Here, we have measured oxygen consumption and extracellular acidification in the cells that can be readily isolated from 10–20 ml of human blood. The cell isolations can be completed within 4 h of sample collection, and by using selective isolation methods populations of monocytes, platelets, lymphocytes, and neutrophils can be prepared to 80% purity. The isolation procedure and attachment to the extracellular flux analysis does not result in detectable activation of the cells based upon morphological criteria (Supplementary Figure 1) although other more subtle changes cannot be ruled out.
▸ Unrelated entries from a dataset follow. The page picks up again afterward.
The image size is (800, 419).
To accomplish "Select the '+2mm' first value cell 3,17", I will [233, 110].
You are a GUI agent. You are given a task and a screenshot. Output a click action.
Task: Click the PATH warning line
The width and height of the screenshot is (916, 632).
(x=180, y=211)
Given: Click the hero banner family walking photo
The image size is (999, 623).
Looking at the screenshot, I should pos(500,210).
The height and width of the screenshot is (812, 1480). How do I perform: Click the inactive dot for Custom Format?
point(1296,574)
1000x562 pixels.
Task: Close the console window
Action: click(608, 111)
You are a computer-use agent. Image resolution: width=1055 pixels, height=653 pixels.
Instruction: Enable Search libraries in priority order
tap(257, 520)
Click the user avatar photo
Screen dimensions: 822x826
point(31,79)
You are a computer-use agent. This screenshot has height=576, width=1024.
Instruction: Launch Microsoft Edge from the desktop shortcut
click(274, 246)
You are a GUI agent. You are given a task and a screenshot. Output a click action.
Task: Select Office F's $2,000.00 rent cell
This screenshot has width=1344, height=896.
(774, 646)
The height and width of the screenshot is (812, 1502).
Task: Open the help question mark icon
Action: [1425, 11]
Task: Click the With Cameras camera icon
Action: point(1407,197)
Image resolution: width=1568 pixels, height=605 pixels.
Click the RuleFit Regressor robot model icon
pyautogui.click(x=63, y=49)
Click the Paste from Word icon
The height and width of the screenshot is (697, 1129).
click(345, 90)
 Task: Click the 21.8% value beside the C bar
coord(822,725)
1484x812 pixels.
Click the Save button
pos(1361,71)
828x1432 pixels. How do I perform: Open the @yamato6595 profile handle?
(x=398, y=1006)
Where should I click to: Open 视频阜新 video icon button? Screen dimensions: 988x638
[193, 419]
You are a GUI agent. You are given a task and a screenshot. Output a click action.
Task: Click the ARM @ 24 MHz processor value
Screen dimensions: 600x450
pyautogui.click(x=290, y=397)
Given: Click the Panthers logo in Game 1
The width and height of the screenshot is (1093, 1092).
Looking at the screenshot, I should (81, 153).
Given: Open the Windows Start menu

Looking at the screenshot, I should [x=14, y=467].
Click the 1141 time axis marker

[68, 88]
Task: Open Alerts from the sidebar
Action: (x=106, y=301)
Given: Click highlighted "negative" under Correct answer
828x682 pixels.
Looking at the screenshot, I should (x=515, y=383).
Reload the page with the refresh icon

In summary, we have shown that bioenergetic profiles can be obtained from a single blood sample for monocytes, platelets, and lymphocytes. Neutrophils have a negligible OCR that can be attributed to oxidative phosphorylation. These data are consistent with previous studies in which it was shown that neutrophils are primarily glycolytic, and have fewer mitochondria than other circulating leukocytes, which probably have a role in apoptosis.49, 50 PMA stimulation can be used to measure changes in both OCR and PPR to assess oxidative burst in neutrophils and monocytes. The bioenergetic profiles of platelets, monocytes, and lymphocytes can be readily obtained and show interesting differences. The composition of mitochondria in monocytes, platelets, and lymphocytes appears to be different, although a full proteomics analysis is required to verify this. These data suggest that cells will be differentially sensitive to stressors that act at different segments of the respiratory chain and this should be considered when they are used for translational screens of bioenergetic defects. For example, because platelets are functioning at the near maximal energetic capacity under basal conditions, they may not be the best choice to measure defects in complexes I–IV. In contrast, monocytes and lymphocytes show a reserve bioenergetic capacity and may therefore be more appropriate for such analysis. Interestingly, because the levels of the components for electron transport complexes appear to be different between cell types it is likely that the control of respiration for each cell type is different, and suggests that exposure of these cells to the same mitochondrial stressor would likely give a different response. Clearly, much more extensive investigations are required to establish the range limits for mitochondrial function assays and oxidative burst analyses between donor, sex and age, and cell types. However, an appreciation of these unique features of cellular mitochondrial function represents a step forward in the understanding and interpretation of bioenergetic profiling in clinical samples.